At their core, background checks are designed to keep us safe. They allow employers, to a debated degree, to try and weed out unreliable applicants, they let schools and other institutions know that the people working with their children are safe to be doing so, and they allow government bodies to ensure those handling sensitive documents won’t take advantage of the information within them, to name just a few legitimate benefits. Every once in a while, however, the system can backfire, and the results can be disastrous for the individual or individuals involved.
That’s exactly what’s happened to Lorie Wosmek, a Minnesota mother, who claims that misinformation that stood for a months-long period damaged her reputation and caused her to be denied volunteer opportunities she looked forward to. It’s gotten so bad that Wosmek has filed a lawsuit against the company that conducted her background check, as well as the school district that ordered it, and then, she accuses, spread the information they found around to other parents, volunteers, and staff.
For years, the Remer School District had been a favorite place to volunteer for Wosmek. She had helped out in her sons’ classes, helped to coach sports teams at a school in the district, and more. Wosmek says the school knew of her enthusiasm and called her “constantly” to help out. Parents and teachers at the school knew and liked her, and would say ‘hi’ as they passed in the hallway.
Out of nowhere, she says, these friends and acquaintances started acting “strange,” and stopped greeting her when she was around the school. Eventually, the school informed her that she would be unable to be a volunteer anymore because of the results of a background check they had conducted. When Wosmek asked for a copy of the report they had gotten back on her, she was alarmed to see that, according to it, she had been convicted of vehicular homicide.
The report was wrong, but that didn’t stop Wosmek from having to deal with the original consequences for months to come. News traveled quickly that the woman volunteering with the school’s children was a convicted killer, but the retraction of that information and assertion that it was false seemed to be passed on with less urgency.

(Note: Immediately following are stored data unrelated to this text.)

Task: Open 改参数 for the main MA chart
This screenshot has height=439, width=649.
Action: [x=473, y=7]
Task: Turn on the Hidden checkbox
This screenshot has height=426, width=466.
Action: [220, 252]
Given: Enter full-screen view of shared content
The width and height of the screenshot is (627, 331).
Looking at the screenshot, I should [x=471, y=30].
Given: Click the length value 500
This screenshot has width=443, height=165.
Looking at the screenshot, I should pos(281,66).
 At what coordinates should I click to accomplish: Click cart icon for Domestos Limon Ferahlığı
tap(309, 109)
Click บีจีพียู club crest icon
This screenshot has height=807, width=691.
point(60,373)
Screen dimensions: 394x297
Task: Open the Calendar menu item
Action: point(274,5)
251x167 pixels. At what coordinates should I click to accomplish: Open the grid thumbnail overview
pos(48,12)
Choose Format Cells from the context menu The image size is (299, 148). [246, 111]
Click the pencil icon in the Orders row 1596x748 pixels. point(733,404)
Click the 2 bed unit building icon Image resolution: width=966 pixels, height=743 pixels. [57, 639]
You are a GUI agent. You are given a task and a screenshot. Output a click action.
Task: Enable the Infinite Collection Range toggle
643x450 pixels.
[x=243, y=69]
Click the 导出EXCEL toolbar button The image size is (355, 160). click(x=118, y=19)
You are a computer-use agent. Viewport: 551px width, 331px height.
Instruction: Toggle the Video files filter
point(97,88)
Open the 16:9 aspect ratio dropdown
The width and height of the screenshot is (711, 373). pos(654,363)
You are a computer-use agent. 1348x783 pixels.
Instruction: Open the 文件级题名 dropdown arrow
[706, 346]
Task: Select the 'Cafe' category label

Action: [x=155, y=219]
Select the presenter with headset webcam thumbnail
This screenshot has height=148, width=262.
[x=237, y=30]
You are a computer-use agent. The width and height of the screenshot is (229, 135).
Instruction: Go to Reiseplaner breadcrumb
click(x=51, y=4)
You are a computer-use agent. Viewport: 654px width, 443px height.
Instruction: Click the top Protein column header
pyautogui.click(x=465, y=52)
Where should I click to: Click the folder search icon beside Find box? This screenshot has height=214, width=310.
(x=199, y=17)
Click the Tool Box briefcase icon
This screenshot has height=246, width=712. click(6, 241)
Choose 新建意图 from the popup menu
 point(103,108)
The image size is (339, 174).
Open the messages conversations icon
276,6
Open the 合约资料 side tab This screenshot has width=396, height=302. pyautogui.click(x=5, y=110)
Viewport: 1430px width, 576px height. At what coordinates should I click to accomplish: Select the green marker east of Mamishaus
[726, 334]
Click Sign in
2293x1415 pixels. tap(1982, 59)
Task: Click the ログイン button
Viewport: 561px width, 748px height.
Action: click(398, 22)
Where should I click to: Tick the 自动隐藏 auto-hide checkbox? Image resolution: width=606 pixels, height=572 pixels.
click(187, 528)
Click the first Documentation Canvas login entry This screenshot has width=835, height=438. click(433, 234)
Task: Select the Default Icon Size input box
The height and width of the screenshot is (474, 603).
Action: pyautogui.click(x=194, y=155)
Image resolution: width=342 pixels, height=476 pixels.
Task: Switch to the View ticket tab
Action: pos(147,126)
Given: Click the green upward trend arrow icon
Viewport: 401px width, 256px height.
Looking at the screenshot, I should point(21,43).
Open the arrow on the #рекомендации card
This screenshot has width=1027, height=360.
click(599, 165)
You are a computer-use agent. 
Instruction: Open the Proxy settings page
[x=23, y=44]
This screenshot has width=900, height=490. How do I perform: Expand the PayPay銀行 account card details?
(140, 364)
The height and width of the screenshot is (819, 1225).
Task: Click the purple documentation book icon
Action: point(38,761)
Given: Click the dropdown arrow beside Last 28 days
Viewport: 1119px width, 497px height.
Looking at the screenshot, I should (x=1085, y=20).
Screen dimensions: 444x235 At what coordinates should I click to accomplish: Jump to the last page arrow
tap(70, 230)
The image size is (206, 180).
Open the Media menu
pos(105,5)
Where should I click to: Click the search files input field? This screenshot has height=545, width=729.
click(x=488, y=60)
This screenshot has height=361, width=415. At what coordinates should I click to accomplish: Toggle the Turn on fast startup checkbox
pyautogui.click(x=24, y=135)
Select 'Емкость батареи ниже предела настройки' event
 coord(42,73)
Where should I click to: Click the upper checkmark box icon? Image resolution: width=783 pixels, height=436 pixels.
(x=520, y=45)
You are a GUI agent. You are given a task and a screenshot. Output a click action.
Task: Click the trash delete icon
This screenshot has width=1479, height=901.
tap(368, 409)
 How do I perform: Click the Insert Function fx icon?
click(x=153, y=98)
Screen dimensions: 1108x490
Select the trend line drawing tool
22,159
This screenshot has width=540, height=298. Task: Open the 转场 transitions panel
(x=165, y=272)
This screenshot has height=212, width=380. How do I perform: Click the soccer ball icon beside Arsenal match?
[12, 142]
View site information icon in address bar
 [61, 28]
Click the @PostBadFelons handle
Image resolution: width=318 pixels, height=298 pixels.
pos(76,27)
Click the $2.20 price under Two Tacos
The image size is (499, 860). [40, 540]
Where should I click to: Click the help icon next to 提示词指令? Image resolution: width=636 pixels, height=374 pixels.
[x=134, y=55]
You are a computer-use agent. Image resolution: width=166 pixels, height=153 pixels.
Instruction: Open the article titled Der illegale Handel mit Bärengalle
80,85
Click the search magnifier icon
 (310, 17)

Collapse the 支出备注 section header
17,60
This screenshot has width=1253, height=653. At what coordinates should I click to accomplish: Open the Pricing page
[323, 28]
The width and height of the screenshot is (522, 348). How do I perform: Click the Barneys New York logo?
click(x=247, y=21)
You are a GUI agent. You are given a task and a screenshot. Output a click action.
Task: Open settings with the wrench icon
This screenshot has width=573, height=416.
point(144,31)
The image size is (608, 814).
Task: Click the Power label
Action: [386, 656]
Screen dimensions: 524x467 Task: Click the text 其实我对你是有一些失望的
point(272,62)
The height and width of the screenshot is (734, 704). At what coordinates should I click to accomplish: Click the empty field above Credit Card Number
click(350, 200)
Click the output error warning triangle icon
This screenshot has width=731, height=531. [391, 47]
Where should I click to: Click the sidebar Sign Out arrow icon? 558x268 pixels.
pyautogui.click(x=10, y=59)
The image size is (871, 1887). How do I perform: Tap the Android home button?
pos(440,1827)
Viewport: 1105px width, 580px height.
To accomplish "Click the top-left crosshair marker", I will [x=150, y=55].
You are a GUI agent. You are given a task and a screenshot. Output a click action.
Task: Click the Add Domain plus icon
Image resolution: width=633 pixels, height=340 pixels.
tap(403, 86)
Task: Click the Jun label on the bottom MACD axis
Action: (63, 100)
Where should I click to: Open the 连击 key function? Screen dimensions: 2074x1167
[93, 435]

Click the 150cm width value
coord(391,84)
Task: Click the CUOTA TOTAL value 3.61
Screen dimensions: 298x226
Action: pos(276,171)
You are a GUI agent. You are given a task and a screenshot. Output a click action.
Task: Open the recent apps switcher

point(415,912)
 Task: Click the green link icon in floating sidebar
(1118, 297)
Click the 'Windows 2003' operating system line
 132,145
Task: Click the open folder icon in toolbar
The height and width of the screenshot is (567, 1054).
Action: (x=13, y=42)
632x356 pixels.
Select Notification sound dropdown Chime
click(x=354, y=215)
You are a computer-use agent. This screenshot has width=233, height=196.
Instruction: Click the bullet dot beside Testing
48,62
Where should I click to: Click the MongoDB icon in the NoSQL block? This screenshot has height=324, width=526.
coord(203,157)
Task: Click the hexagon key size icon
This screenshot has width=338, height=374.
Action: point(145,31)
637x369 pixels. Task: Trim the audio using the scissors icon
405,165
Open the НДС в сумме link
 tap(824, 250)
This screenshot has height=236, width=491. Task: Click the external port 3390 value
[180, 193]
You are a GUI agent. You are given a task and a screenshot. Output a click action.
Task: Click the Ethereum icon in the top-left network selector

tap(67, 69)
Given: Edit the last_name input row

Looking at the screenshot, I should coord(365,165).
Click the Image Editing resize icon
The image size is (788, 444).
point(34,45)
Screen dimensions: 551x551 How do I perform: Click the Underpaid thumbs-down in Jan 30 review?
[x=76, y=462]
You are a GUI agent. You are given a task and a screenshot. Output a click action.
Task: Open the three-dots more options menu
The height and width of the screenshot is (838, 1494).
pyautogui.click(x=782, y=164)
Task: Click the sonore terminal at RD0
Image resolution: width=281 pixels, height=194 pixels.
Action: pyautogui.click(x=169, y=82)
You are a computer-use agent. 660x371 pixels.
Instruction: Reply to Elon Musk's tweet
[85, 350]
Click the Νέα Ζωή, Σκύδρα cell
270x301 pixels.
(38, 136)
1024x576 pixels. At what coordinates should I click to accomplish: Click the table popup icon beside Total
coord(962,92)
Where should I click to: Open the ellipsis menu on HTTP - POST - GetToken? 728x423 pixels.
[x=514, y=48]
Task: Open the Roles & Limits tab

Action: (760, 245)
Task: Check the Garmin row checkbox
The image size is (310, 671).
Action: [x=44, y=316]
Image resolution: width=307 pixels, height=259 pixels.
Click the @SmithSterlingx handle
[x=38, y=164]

The district employed a company located in St. Paul to conduct the background check for them. When probed, the company admitted that the listing of the homicide conviction was a mistake. Even so, they retain that the charges leveled at them – namely that Wosmek’s reputation was damaged – are false and that she was not “harmed by anything [the agency] did.”
The school district, which is also named in the lawsuit, has stated that it is no longer using the agency for the carrying out of its background check requests. It’s worth questioning why the school district didn’t bother running a background check until just last year, and why it took any amount of time for them to dismiss someone whose record came back showing a conviction for homicide. In any event, the district will most likely have to answer these and other questions, by choice or otherwise, in the weeks and months to come.